(Stored data entries)
┄┄┄┄┄┄

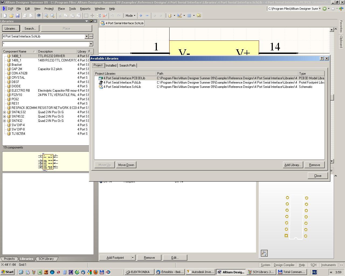Expand the SN74LS32 component tree node
This screenshot has height=276, width=345.
[5, 112]
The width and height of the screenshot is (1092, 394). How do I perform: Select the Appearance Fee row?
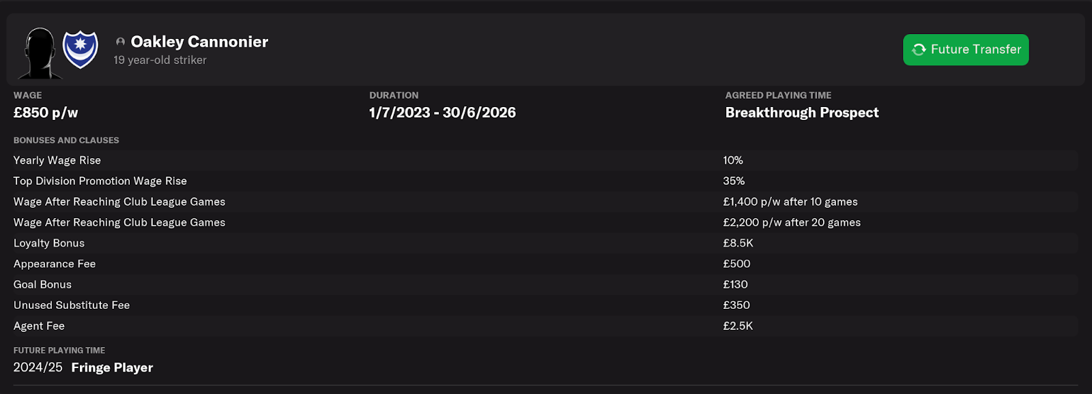[x=545, y=264]
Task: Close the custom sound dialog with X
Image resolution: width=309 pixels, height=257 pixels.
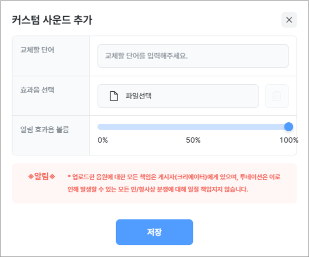Action: pyautogui.click(x=289, y=20)
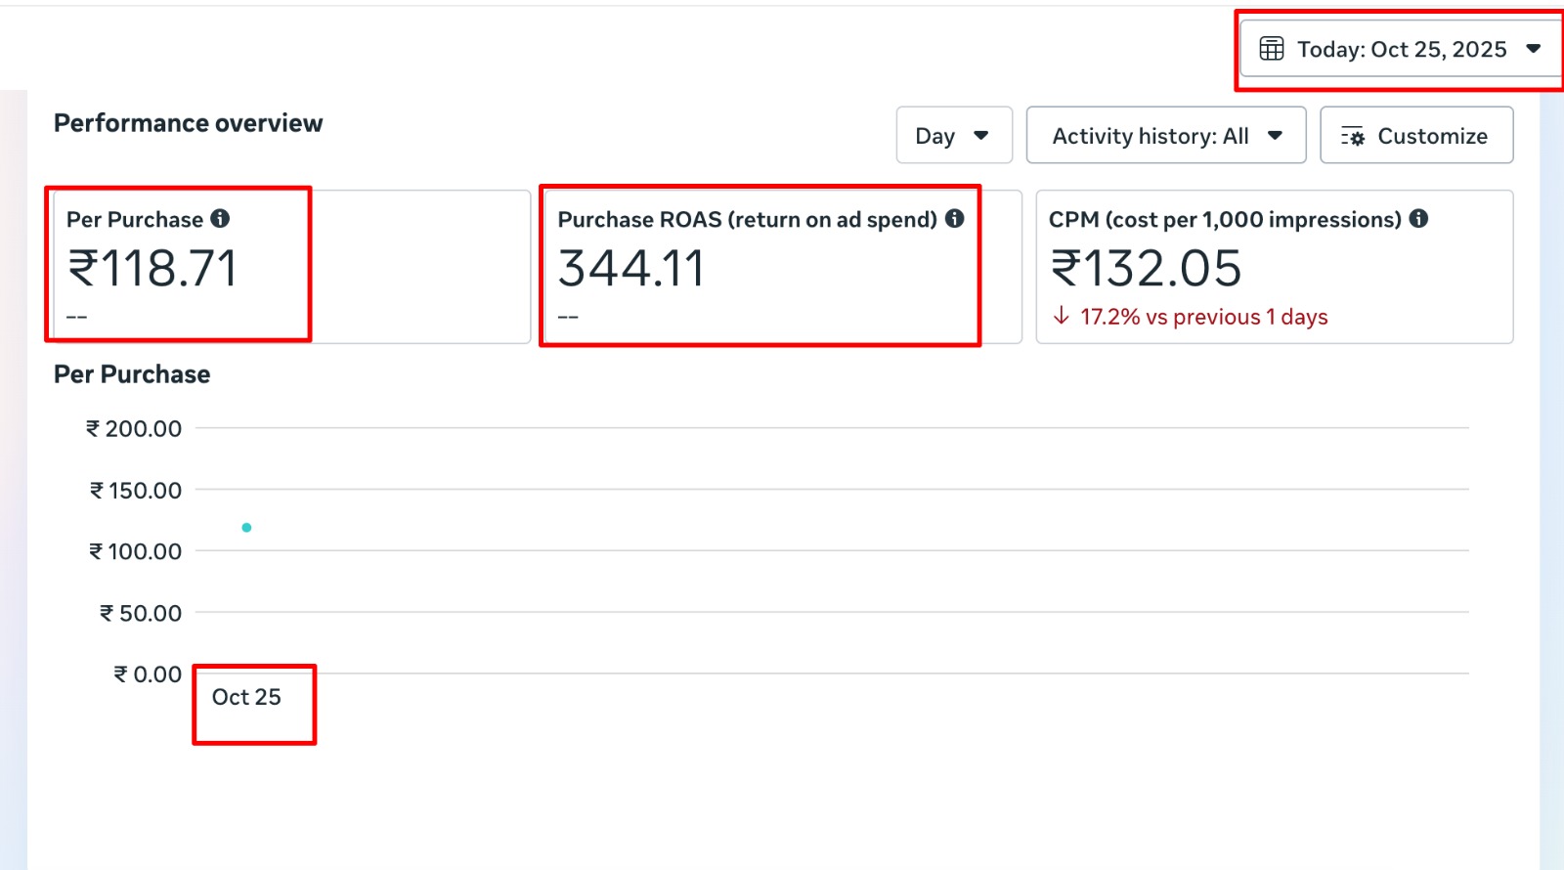Expand the Activity history: All dropdown
The height and width of the screenshot is (870, 1564).
pyautogui.click(x=1165, y=136)
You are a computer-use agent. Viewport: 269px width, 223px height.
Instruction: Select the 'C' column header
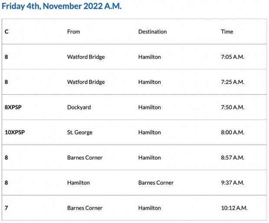[7, 32]
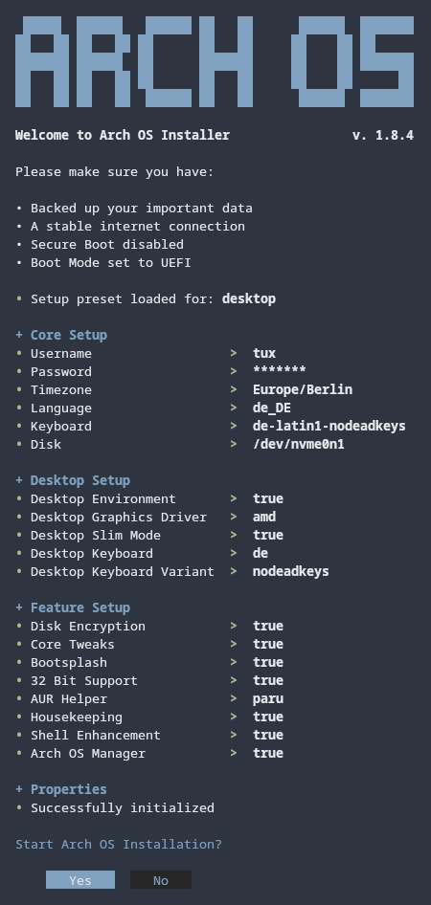Screen dimensions: 431x905
Task: Click the de-latin1-nodeadkeys keyboard value
Action: coord(329,426)
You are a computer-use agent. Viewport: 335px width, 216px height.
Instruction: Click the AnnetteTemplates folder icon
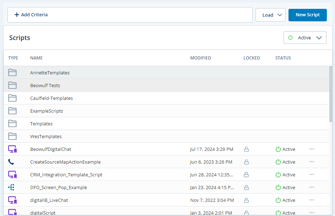pos(12,73)
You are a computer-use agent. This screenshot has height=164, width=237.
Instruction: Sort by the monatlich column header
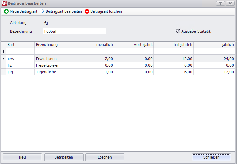94,45
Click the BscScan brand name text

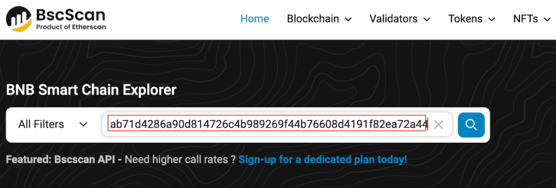coord(71,15)
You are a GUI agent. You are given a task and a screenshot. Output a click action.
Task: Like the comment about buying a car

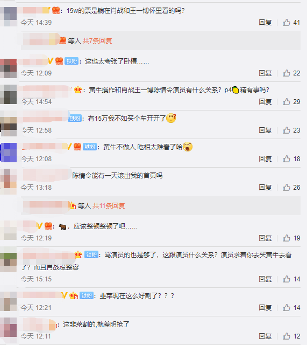pyautogui.click(x=287, y=130)
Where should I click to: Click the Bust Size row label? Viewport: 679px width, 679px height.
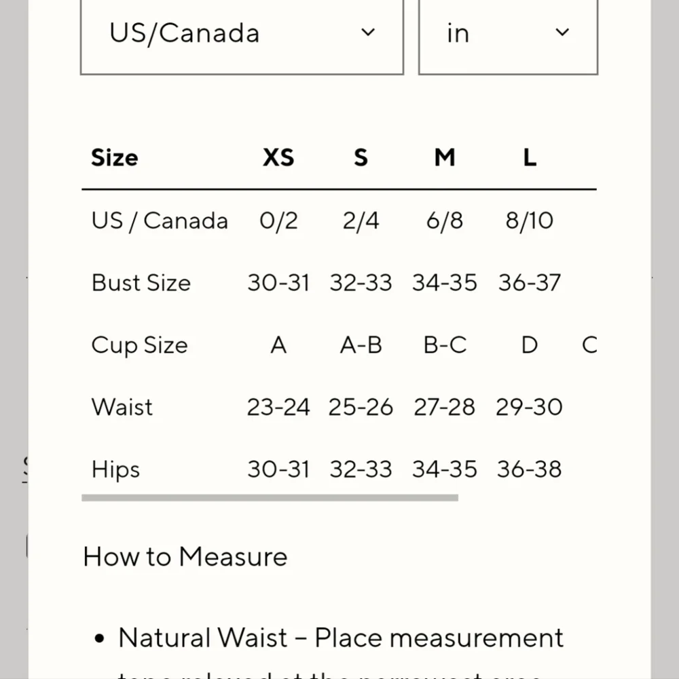(x=141, y=283)
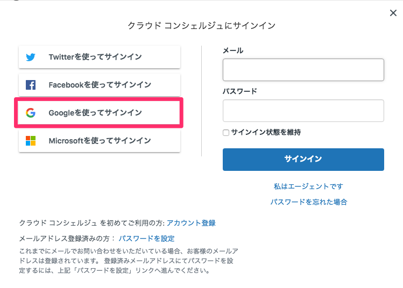Click the Google G logo icon

pos(31,113)
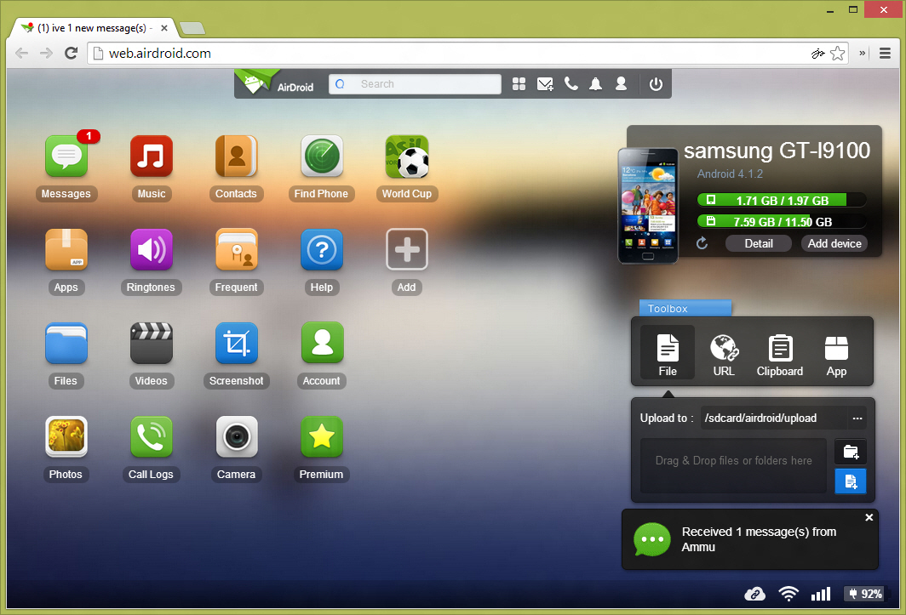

┄┄┄┄┄┄

WORK INSTRUCTION >>
Reproduce the final stretch of lines exactly: the line containing "Instruction: Sort by" through the last line of the data, both included. Pictures do not belong in the copy.

WORKED SOLUTION >>
Instruction: Sort by the monatlich column header
94,45
Click the BscScan brand name text

coord(71,15)
You are a GUI agent. You are given a task and a screenshot. Output a click action.
Task: Like the comment about buying a car

pyautogui.click(x=287, y=130)
Where should I click to: Click the Bust Size row label? Viewport: 679px width, 679px height.
(x=141, y=283)
Click the Google G logo icon

pos(31,113)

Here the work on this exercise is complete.